The 1946–47 season was Port Vale's 35th season of football in the English Football League, and their second full season in the Third Division South. It was their first full season following the outbreak of war in Europe, they thus continued where they left off in 1938–39, albeit after seven seasons of wartime football. Starting its post-war period modestly on the pitch with a tenth-place finish, the club still handed débuts to future legends Tommy Cheadle and Ronnie Allen, whilst work continued to complete 'The Wembley of the North'.

A club record was started on 19 October 1946, that would be completed on 13 March 1948, with a 33 long run of home games in which Vale's opposition failed to keep a clean sheet.

WWII Football
Two games into a standard 1939–40 season, Vale were bottom of the Third Division South, and when war was initiated on 1 September all sports gatherings were prohibited and the season was cancelled. A week later and Stoke-on-Trent was one of many places to be permitted to host football matches. However almost all of the club's players volunteered or were conscripted to fight Nazi Germany. Vale played numerous friendlies, as well as taking part in the regional war leagues. They finished eighth in the West League in 1939–40. Unable to raise sufficient finances from 1940 onwards, they only put forward an amateur side filled with young players in the North Staffordshire League, also entering cup competitions such as The Sentinel Cup. They recorded some very one-sided victories over local amateur teams such as Shelton Labour, Hanley Deep Pit, and Northwood Mission. Some of Vale's top professionals signed to sides such as Stoke City, Crewe Alexandra, and Manchester United. Players that guested for the club included names such as Peter Doherty, Micky Fenton, Frank Soo and Dennis Wilshaw. Guest players often made up half of the first eleven, filling the gaps left by Vale's players on active service.

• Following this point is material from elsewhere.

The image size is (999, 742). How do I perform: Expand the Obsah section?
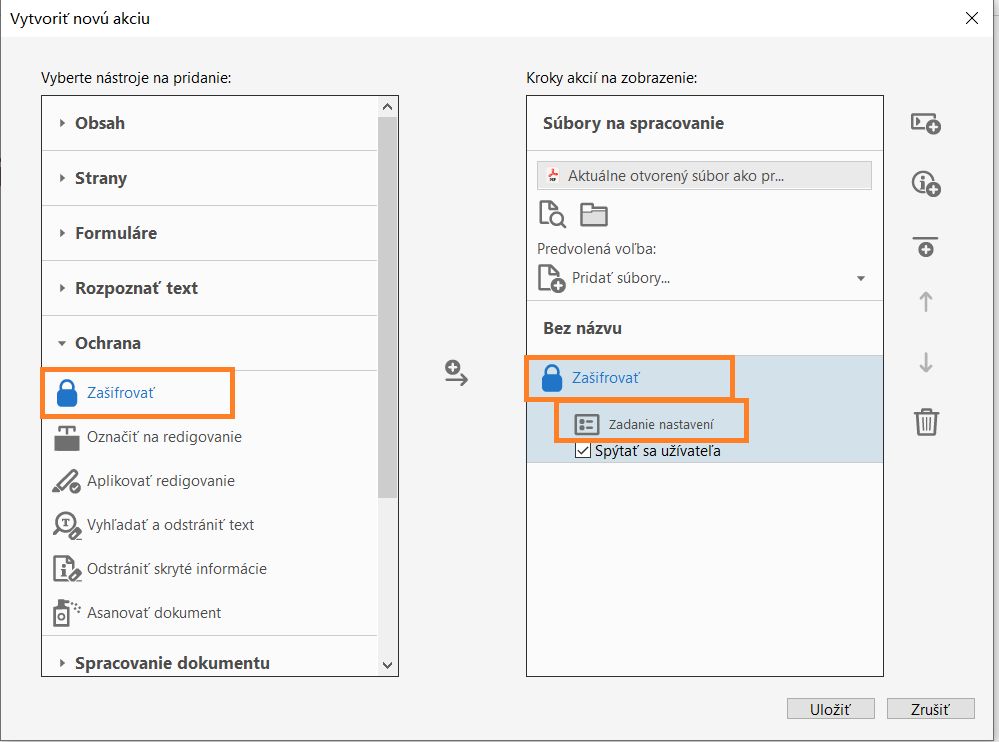100,123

The club came close to folding in summer 1943 when club president Mayor W.M.Huntbach died, leaving the club liable for £3,000 worth of debt, in addition to the £1,000 a year debit they were recording during the war. Appeals to The Football Association fell on deaf ears. The directors therefore agreed a £13,500 sale of The Old Recreation Ground to Stoke-on-Trent Corporation (the local council). Their application to the council to rent the stadium back was rejected. The sale was agreed without the support of shareholders, though the directors justified the sale by arguing that the stadium was a financial burden, especially as local vandals, hooligans and yobs regularly stole and trashed areas of the stadium. Nevertheless, Port Vale were then a club without any professional players and without a stadium. In October 1943 the council relented and allowed rent to be paid until April 1944. Then the council agreed to rent the stadium at a longer term for £400 a year.

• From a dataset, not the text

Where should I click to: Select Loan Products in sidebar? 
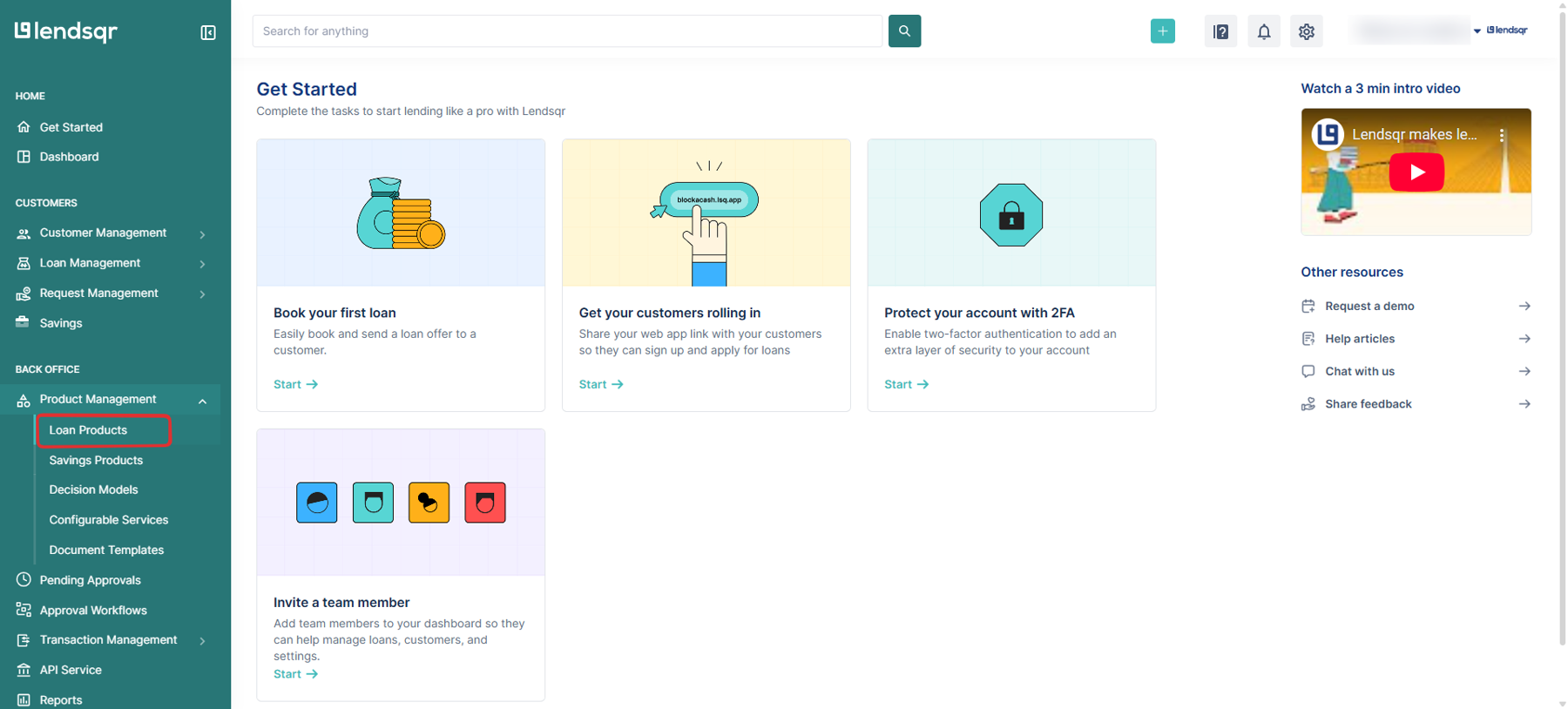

The search for a new ground took them to Hamil Road, Burslem; opposite a site the club occupied between 1884 and 1886. The rough land used for fly-tipping was valued at £30,000, and the Brownhills Estates Company and the Supporters' Club launched a New Ground Appeal. In September 1944 the land was acquired, and work began on a 70,000 capacity 'Wembley of the North'. These were ambitious plans for a club that had in the past recorded attendances as low as 3,000 from fair-weather fans. In the meantime the club took part in the 1944–45 Football League North league. Club director and former Northern Ireland international Jack Diffin took the position of manager. He was replaced by David Pratt in December 1944. For the 1945–46 season they were placed in the Third Division South (North Region), with new manager Billy Frith. The Council agreed to allow the Vale to rent The Old Recreation Ground until 24 June 1950. Plans for the new stadium now were expanded to a massive 80,000 capacity.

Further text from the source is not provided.